*PAGE EXTRACT*.
========================================================================

The Groper was a ship commissioned by the Queensland Government in 1875 to dredge rivers. It was built by Thomas Wingate & Company of Whiteinch, Partick, Scotland, and was a large self-propelled bucket ladder dredge, measuring 160 feet in length, weighing 359 tons, and powered by a 75-horsepower steam engine.

== Construction and journey ==
Due to its relatively low power, the Groper was rigged for sail to undertake the journey from Scotland to Australia via the Suez Canal and Torres Strait. Its final sea trial was conducted on March 26, 1876 and it departed from Clyde, Glasgow, on April 1, 1876.

== Operational challenges ==
In January 1877, the Groper was deemed ready for work, but operational challenges arose. The dredge could not operate at full capacity due to incomplete and unavailable punts designed to transport the dredged silt. Instead, smaller punts were temporarily used, and the Groper operated at less than half capacity. Its initial dredging operations focused on the Pinkenba Flats on the north side of the Brisbane River near its entry to Moreton Bay.

========================================================================

Saved data entries
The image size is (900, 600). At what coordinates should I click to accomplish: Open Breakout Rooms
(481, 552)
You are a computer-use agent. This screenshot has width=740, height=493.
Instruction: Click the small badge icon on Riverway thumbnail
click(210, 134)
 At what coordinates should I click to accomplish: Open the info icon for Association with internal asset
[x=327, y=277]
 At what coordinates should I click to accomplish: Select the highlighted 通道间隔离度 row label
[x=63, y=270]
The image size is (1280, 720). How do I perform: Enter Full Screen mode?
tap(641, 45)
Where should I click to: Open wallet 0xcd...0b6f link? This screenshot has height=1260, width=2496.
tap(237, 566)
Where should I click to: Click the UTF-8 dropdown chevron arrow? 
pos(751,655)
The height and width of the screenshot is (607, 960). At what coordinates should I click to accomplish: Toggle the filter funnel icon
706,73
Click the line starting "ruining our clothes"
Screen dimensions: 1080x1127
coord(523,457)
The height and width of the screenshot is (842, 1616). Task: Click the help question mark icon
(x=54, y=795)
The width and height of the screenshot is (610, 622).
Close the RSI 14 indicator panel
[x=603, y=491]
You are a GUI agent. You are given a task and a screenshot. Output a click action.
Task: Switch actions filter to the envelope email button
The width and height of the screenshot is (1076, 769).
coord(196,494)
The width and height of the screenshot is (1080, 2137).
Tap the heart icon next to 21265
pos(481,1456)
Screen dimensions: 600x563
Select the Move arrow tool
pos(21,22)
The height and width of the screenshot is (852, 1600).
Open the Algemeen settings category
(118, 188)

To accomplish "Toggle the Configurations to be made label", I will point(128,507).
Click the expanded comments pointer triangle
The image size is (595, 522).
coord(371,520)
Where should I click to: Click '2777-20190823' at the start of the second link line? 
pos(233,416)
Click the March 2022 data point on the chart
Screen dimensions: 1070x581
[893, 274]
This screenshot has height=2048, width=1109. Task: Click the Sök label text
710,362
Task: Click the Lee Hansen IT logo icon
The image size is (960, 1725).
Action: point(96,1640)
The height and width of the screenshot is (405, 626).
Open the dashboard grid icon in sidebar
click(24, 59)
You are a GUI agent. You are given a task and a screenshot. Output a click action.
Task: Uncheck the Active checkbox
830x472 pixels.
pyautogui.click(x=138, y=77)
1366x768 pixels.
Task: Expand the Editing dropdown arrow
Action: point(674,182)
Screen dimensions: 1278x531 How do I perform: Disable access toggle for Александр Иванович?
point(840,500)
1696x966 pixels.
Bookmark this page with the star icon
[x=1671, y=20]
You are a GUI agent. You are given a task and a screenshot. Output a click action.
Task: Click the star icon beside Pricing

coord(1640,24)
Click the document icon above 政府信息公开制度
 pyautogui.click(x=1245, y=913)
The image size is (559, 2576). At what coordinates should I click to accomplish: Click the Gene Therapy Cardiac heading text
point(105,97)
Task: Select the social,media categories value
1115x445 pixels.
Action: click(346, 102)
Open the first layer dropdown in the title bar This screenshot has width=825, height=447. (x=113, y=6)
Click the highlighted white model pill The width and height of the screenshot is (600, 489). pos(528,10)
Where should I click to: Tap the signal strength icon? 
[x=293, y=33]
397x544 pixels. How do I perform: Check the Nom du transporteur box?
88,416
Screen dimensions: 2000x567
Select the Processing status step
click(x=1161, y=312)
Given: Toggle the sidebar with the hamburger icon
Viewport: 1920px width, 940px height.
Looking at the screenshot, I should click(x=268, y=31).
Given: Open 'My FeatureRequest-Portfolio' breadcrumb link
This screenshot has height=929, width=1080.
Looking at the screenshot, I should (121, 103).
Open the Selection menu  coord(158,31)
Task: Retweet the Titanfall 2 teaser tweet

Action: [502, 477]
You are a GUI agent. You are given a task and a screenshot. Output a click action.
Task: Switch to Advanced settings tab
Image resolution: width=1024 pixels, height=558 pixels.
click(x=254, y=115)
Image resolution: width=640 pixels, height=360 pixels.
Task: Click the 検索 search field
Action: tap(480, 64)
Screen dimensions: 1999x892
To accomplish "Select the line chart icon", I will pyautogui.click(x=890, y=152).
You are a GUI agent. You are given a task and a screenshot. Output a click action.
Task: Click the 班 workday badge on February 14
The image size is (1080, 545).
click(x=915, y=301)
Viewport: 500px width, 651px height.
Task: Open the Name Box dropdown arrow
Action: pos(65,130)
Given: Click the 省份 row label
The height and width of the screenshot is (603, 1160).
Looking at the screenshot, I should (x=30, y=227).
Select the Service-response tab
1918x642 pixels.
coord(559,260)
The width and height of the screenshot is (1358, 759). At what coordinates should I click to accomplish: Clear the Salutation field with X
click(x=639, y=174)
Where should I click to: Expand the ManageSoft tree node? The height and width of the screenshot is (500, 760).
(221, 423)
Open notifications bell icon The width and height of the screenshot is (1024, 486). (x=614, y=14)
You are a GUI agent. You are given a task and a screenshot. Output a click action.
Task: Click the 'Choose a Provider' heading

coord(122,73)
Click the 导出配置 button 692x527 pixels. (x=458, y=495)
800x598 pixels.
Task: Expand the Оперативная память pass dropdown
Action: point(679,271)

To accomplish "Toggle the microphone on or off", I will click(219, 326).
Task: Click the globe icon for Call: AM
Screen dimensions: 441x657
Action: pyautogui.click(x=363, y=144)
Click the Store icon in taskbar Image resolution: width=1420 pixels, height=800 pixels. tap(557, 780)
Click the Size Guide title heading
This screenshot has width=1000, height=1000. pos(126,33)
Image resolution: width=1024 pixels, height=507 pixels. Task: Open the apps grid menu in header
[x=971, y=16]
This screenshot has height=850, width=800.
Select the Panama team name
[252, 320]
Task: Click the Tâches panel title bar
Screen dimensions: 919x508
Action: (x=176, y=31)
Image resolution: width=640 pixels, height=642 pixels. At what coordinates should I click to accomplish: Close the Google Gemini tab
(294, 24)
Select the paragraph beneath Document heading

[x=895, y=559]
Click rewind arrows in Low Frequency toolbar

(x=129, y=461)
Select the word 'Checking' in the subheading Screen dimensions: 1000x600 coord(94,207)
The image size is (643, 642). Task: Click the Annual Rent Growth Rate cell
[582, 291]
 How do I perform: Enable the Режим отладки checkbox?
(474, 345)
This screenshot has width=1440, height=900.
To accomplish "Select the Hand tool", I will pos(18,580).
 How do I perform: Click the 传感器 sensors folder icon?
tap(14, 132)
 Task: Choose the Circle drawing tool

========================================================================

*WHAT NEEDS TO BE DONE*.
Resume the text about the Groper dredge from its final sentence, carrying its account forward. These rows were drawn from a separate source.

*RESPONSE BELOW*.
== Accident and conflict ==
In May 1877, the Groper experienced an accident, sparking a public conflict between the Queensland Government and Thomas Wingate & Company. Investigations revealed a financial conflict of interest involving the Glasgow engineer, James Deas, the project overseer. He was forced to refund his commission and resigned as a Trustee of The Clyde Trust.

== Later years and retirement ==
In 1916, after decades of service, the Groper reached the end of its working life. It was subsequently converted into a lighter and eventually scuttled in 1949 at the Bishop Island graveyard.